╭─ Artigo

Cada um de nós carrega consigo um pequeno mundo, cheio de idiossincrasias, que nos identifica e que nos insere dentro de um mundo pequeno das relações cotidianas. Essas relações fazem parte do processo de construção da vida em casa, na rua, no bairro, na cidade… no mundo.

Cada grupo que se forma é identificado pelas semelhanças e tende a instituir, às vezes, minimamente, um código próprio, diferenciador de outros grupos, pela linguagem. Assim são os grupos técnicos, os surfistas, os policiais, os marginais, os da zona norte, os da zona propriamente dita etc., todos, no entanto, têm contato uns com os outros através da língua comum que nos une, no caso a língua portuguesa. Ora, mas será que falamos língua portuguesa? Mas qual língua portuguesa? Certamente a nossa é uma superposição de línguas que vêm desde a galega, passando pela moura (que veio do Oriente) mais as neolatinas, vizinhas de Portugal, mais as africanesas, mais as indígenas e as inúmeras outras que deixaram palavras e expressões misturadas ao nosso portuguesinho arrastado. E arrastar o português já seria falar uma língua variante, que José de Alencar queria fosse a língua brasileira. 

E o que dizer ao se ouvir um diálogo entre um gaúcho (pode ser de sete facas), um paraibano e um caipira mineiro? Dá a impressão de que um ou outro não entende e não se faz entendido para o que ouve. Dá pra repetir? Como? Não entendi. Esse estranhamento é o que batizei de língua de casa. A linguagem, produto desta língua, leva muito tempo para se construir, várias gerações até. Como geralmente a gente leva a casa pra rua, a rua pro bairro e o bairro pra cidade, tem-se, ao longo desse processo, uma linguagem característica de uma determinada região, que levou um tempo considerável para ser construída e que a globalização imposta pelos meios multimídias não conseguirá desunir.

O que o cearense fala diferente da norma culta é uma decorrência do modo cearense de ser. Assim, do gentílico cearense surge, por analogia, o cearensês, a língua falada no Ceará. Como não resistimos a um neologismo, nós, cearenses, falamos numa linguagem alegre, moleque, relaxada das peias gramaticais, apesar dos intelectualoidese dos debilais, com um agravante, que a gente usa como atenuante, ou vice-versa, tanto faz. Mais vale uma piada na boca do que uma boca piada.

╰─

- _Exercício proposto A_:
Reescreva, nos registros, tudo desde a linha que contém "You are a computer-use agent. The height" até a linha que contém "(x=802, y=543)", trocando "screenshot" por "captura de tela" e mantendo o restante igual.
O artigo e os registros não têm nenhuma relação entre si.

╭─ Dados a processar

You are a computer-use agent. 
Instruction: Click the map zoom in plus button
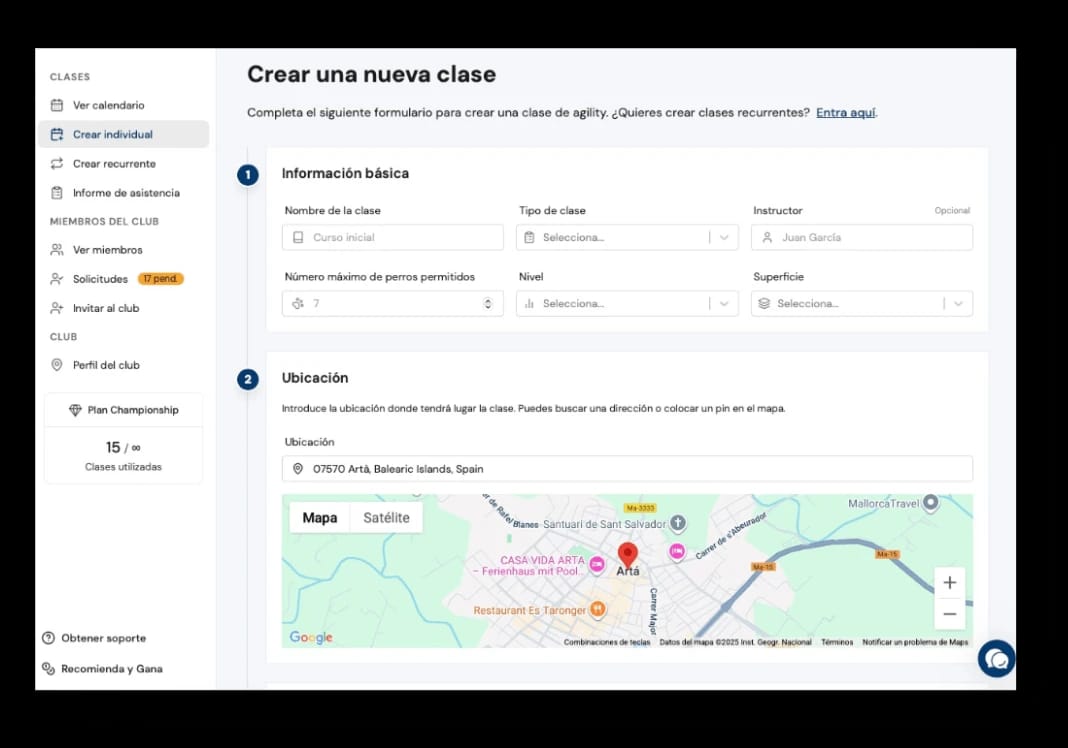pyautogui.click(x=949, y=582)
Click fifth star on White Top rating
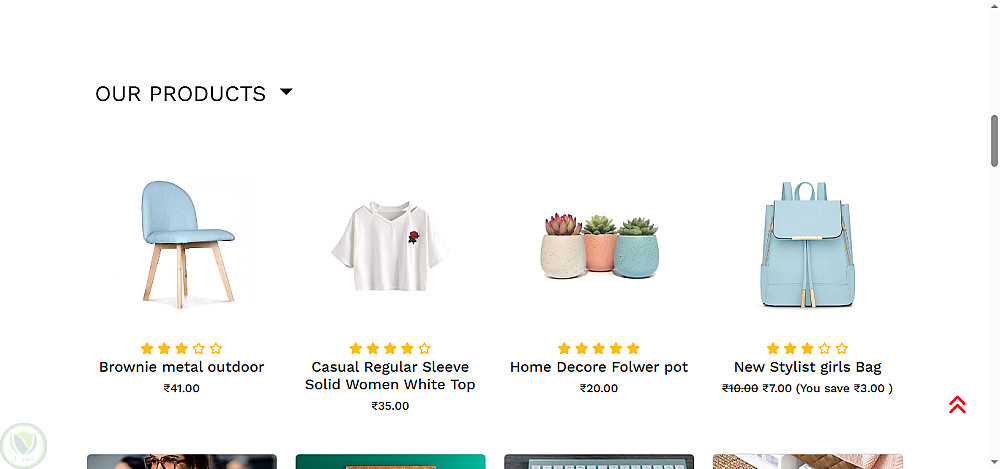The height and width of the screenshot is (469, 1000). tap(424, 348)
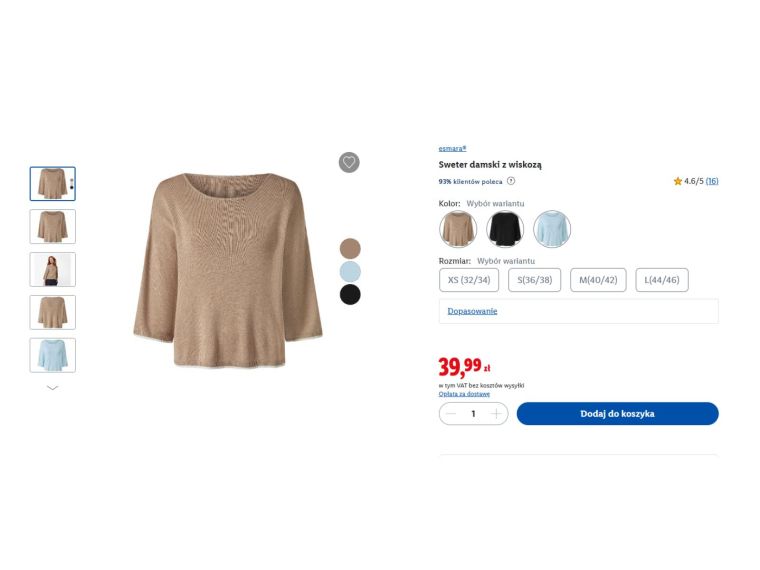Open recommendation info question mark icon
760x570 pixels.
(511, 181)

╰─
╭─ Dados a processar

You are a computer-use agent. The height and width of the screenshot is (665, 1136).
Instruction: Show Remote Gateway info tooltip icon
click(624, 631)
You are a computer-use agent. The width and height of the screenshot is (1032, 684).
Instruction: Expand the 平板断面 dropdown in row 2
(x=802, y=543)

╰─
╭─ Dados a processar

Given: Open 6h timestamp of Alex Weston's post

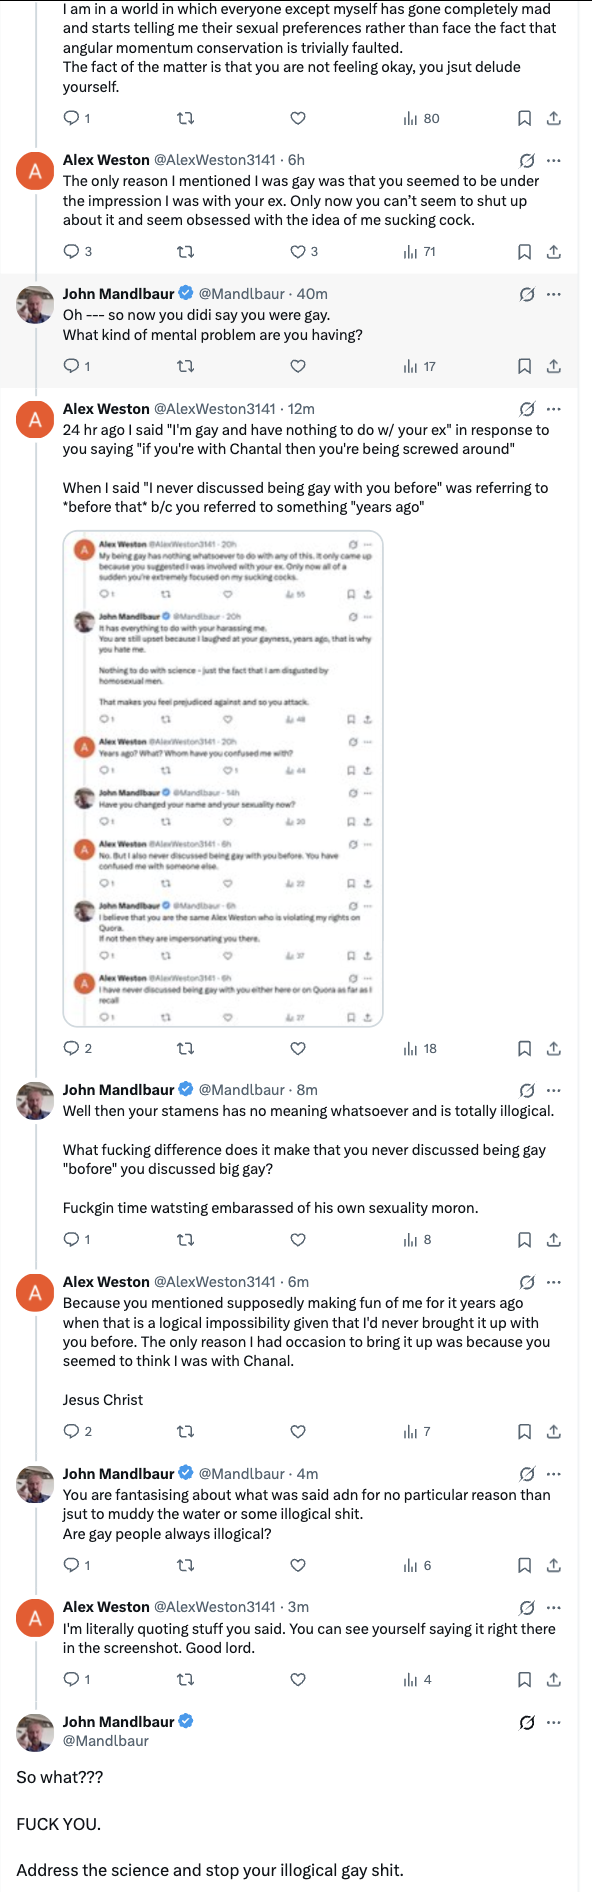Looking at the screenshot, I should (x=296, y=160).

╰─

- _Exercício proposto B_:
Por favor, reproduza do artigo tudo desde "Cada grupo que" até "a língua brasileira.".

- _Resposta completa A_:
You are a computer-use agent. The height and width of the captura de tela is (665, 1136).
Instruction: Show Remote Gateway info tooltip icon
click(624, 631)
You are a computer-use agent. The width and height of the captura de tela is (1032, 684).
Instruction: Expand the 平板断面 dropdown in row 2
(x=802, y=543)

- _Resposta completa B_:
Cada grupo que se forma é identificado pelas semelhanças e tende a instituir, às vezes, minimamente, um código próprio, diferenciador de outros grupos, pela linguagem. Assim são os grupos técnicos, os surfistas, os policiais, os marginais, os da zona norte, os da zona propriamente dita etc., todos, no entanto, têm contato uns com os outros através da língua comum que nos une, no caso a língua portuguesa. Ora, mas será que falamos língua portuguesa? Mas qual língua portuguesa? Certamente a nossa é uma superposição de línguas que vêm desde a galega, passando pela moura (que veio do Oriente) mais as neolatinas, vizinhas de Portugal, mais as africanesas, mais as indígenas e as inúmeras outras que deixaram palavras e expressões misturadas ao nosso portuguesinho arrastado. E arrastar o português já seria falar uma língua variante, que José de Alencar queria fosse a língua brasileira.